A 26-year-old man was arrested Wednesday outside Denali Montessori Elementary School in downtown Anchorage. Laquinton Robbins had reportedly just dropped off a child when he walked back to his vehicle and got into an argument with the victim, whom he then shot in the upper body.
The victim ran toward the school and was able to enter the first set of doors, but staff in the school quickly reacted to what was going on and automatically locked the interior doors into the school.
A school psychologist heard the shot, said Ruth Dene, the school’s principal, and alerted the office staff. “Within seconds,” Dene said, her administrative assistant pushed the emergency lock down button.
“We practiced our drills and the training came through,” Dene said.
Ashley Lally, the Anchorage School District’s director of security and emergency preparedness says the school is equipped with cameras that can be viewed from the school office. In this case, drop-off for preschool students was still underway when the shooting occurred, but the staff was able to lock the doors from the office.
Not all schools have that auto-locking capability, Lally said. In some schools, the doors are locked even at drop-off time, with school staff holding the doors open to welcome students.
Wednesday, Denali’s preschool program, which starts at 9:30, had just barely started when the shooting occurred. The doors would normally have been locked 15 minutes later. Dene says that policy is now being changed after what happened this week.
The school went into full lock-down mode initially, and was in lock-down mode for six minutes, Dene said. Students in classrooms had to move out of view from the door. While the school hadn’t yet conducted its quarterly school-wide ALICE drills, Dene says teachers talk with students in the first weeks about what to do in an emergency situation.
“Regardless of what the drill is,” she said, she teaches the students to “look to the adult to keep you safe.”
By the time Dene arrived – she’d been at a district-wide leadership meeting at the ASD Education center – the school had been downgraded to stay-put mode after APD officers arrived, assessed the situation and took Robbins into custody.
Some parents came to the school to check on their children, Dene says, and a few decided to take them home for the day.

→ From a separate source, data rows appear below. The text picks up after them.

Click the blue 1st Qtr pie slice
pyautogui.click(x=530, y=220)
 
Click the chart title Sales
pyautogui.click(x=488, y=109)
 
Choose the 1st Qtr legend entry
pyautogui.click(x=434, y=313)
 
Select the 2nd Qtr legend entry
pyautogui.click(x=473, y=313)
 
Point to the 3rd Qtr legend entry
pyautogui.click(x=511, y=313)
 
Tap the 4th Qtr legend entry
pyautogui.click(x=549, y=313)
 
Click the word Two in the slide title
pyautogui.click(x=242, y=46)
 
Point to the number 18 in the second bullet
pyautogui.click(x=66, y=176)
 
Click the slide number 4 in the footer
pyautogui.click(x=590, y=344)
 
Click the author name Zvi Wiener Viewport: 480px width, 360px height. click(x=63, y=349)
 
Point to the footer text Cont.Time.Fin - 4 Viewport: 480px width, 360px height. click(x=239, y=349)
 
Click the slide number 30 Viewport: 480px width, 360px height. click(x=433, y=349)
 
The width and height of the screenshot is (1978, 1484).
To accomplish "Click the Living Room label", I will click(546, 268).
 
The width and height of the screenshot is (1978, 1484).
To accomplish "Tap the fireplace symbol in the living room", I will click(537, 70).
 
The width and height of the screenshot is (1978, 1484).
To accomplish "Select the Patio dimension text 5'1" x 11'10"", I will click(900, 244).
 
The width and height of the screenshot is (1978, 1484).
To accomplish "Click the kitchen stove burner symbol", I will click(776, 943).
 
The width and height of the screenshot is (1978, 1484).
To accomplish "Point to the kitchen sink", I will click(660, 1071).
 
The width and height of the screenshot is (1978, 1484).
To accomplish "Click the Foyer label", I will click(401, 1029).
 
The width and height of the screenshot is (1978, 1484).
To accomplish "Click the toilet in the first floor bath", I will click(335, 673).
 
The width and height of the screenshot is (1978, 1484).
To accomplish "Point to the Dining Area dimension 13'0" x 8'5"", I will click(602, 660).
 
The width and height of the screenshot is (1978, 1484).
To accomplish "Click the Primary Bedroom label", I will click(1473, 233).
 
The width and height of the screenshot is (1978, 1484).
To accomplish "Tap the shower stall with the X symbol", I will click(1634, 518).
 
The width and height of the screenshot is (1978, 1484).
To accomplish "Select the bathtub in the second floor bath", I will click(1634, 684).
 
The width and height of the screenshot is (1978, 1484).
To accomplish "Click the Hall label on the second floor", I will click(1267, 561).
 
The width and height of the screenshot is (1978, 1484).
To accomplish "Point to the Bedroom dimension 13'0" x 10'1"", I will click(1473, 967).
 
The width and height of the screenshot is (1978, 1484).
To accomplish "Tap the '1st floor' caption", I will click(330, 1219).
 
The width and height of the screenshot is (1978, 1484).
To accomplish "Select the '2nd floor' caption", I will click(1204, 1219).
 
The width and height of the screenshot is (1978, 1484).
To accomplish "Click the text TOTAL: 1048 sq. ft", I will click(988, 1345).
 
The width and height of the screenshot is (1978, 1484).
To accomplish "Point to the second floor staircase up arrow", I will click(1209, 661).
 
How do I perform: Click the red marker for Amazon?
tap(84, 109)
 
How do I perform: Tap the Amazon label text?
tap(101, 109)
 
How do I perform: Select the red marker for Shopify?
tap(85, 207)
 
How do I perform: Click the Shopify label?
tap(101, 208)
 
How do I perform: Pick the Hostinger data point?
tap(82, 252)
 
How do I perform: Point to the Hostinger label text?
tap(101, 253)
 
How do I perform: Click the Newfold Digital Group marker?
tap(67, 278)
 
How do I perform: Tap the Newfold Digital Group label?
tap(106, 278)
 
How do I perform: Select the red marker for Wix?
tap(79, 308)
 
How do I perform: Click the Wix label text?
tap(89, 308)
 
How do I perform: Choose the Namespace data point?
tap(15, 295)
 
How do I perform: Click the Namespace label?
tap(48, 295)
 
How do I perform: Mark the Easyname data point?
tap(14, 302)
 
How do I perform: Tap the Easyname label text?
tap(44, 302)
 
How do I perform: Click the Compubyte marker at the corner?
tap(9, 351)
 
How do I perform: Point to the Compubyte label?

Due to the shooting happening right outside the main entrance, the school’s rear doors were used for entry and exit for the rest of the school day, she said.
Dene and ASD officials say it was 90 seconds from the first call to when APD first arrived.
“This is what we train for,” said MJ Thim, a spokesperson for the Anchorage Police Department. He says the call came in at 9:31 a.m. and an officer was at the school by 9:33. A shooting at a school becomes the highest priority, Thim said.
“Situations like this, it’s all-hands-on-deck,” Thim said, “so we flood the area with as many officers as are available, including off-duty.”